* **Exercise requirements**
Start at the line in the entries below that contains "Impressum (42, 2531)", stop at the line that contains "Februar 2023 (44, 1140)", and output exactly the lines in that span, both ends included.

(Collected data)
◇ ◇ ◇ ◇ ◇
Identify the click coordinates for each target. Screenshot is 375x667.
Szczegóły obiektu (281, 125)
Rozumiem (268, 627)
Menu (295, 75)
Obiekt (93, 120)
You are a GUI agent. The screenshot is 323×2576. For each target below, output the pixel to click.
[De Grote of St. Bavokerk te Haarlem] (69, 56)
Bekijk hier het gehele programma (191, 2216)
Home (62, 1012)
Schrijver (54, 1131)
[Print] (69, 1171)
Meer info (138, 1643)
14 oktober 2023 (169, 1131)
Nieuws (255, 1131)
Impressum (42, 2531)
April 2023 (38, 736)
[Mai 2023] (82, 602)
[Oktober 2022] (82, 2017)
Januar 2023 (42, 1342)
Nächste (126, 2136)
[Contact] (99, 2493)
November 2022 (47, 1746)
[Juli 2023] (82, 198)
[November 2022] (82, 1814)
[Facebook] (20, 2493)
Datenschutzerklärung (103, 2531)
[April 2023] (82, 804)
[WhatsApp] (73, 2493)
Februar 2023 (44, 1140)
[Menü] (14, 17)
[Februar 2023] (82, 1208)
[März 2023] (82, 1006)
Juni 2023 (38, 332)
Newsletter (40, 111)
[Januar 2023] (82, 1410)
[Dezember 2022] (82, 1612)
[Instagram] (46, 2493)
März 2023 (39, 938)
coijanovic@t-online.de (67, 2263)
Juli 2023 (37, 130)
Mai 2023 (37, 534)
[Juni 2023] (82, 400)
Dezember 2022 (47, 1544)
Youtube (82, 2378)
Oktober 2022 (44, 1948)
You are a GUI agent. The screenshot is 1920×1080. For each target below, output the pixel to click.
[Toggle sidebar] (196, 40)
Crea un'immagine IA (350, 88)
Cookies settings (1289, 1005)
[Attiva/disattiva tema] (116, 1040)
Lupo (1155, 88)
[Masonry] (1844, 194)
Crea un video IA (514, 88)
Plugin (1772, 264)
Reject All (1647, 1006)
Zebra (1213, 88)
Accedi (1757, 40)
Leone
◇ ◇ ◇ ◇ ◇
* **Expected answer**
Impressum (42, 2531)
April 2023 (38, 736)
[Mai 2023] (82, 602)
[Oktober 2022] (82, 2017)
Januar 2023 (42, 1342)
Nächste (126, 2136)
[Contact] (99, 2493)
November 2022 (47, 1746)
[Juli 2023] (82, 198)
[November 2022] (82, 1814)
[Facebook] (20, 2493)
Datenschutzerklärung (103, 2531)
[April 2023] (82, 804)
[WhatsApp] (73, 2493)
Februar 2023 (44, 1140)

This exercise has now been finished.